Бомжиха топталась, вытаскивая из карманов нехитрый ужин — недоеденный пирожок и полбутылки пива. Десерт — сигаретный бычок. Потом она принялась укладываться спать: стелила картон, приноравливалась лечь так, чтобы ноги не лежали на голом бетоне. И все что-то бурчала.

Вадим наблюдал за ней, раздумывая, как поступить. Потом тихонько подволок манекен так, чтобы не испачкаться в краске: ему еще возвращаться обратно.

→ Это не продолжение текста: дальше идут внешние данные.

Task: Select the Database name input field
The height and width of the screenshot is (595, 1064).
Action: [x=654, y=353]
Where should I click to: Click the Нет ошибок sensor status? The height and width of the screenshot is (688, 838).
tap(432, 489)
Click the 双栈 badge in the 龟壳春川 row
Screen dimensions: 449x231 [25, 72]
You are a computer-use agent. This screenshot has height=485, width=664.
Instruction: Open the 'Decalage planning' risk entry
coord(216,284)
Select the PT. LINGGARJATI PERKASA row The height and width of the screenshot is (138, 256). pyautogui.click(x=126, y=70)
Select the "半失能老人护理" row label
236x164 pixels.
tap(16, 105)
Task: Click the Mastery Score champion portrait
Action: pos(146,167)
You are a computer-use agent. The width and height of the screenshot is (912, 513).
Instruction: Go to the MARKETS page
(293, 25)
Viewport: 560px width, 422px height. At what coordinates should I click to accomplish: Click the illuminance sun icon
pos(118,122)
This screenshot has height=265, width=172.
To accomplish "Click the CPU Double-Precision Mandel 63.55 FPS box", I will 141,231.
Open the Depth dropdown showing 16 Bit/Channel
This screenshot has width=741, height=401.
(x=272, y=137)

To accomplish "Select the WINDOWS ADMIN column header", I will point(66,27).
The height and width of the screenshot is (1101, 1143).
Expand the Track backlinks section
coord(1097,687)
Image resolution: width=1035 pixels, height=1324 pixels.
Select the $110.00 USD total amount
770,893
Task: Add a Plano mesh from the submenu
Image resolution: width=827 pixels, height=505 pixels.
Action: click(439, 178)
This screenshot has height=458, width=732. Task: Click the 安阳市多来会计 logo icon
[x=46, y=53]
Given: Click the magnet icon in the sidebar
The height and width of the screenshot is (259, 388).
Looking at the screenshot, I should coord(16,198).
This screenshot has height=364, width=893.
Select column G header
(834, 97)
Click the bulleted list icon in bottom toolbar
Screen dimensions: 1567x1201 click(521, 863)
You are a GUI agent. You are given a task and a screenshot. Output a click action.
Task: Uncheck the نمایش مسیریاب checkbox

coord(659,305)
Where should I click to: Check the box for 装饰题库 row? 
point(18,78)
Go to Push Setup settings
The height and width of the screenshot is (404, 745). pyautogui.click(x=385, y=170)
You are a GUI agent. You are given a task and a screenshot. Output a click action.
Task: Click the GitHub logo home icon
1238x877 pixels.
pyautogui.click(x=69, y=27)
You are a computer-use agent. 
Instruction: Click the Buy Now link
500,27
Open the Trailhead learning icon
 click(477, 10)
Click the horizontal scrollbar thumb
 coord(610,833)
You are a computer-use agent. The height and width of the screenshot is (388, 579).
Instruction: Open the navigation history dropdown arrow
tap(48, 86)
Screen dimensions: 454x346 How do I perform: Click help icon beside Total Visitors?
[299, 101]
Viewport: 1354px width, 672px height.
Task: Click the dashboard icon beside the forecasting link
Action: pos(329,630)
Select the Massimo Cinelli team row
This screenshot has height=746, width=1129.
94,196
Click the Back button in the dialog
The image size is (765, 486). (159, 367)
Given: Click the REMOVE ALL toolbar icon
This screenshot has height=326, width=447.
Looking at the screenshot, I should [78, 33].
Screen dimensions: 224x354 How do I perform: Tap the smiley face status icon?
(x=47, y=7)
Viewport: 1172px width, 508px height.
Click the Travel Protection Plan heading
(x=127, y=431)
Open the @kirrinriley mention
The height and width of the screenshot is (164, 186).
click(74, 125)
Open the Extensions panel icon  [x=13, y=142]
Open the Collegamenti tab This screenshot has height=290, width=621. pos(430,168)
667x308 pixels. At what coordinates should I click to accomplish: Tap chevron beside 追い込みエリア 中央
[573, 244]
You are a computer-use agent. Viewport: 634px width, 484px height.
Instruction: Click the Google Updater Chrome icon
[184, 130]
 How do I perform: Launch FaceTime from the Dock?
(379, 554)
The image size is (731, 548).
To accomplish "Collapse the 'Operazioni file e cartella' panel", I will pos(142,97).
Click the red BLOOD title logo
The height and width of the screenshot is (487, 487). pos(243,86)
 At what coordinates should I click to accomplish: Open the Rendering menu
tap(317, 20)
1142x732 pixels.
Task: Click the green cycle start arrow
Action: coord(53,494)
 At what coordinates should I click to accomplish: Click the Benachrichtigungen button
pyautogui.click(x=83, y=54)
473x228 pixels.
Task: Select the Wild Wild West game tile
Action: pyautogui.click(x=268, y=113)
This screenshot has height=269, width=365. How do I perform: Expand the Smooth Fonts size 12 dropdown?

Спрятавшись за угол, приподнял пластмассовую руку и тихонько позвал именем, которое первым пришло в голову:

— Прасковьюшка…

Бомжиха замерла, потом судорожно перекрестилась и икнула.

— Васьк, ты что ли? Вась…

Встав на колени, она поползла вперед. Вадим спрятался в темном углу, где было накидано какое-то тряпье и валялся грязный брезент. Бабка осторожно выглянула, увидела забрызганные «кровью» стены и заорала. Так громко, что Вадим смеялся и не слышал собственного смеха. Она еле-еле поднялась на ноги, пятясь, добралась до лестницы, скатилась вниз и побежала к трассе. Вадим выбрался из здания с другой стороны и кинулся к кустам боярышника. Только бы повезло! Пока что все выходило как по-написанному: бабуля сработала на отлично. Тормознула машину, заставила водителя позвонить в полицию. Пора было уходить. Но азарт оказался сильнее потливого страха, и Вадим дождался патрульной машины. А после ушел. Переоделся в новую одежду, забрал старую с собой и уехал на попутке. Он оставил Краснову «письмо» — если тот не дурак, то прочтет его.

Казалось, все прекрасно. Но близилась ночь, и Вадим начал переживать. Рыбок едва не забыл покормить. А они ждали, тыкались пучеглазыми мордами в стекло: Ванда, Зизи, Хельга.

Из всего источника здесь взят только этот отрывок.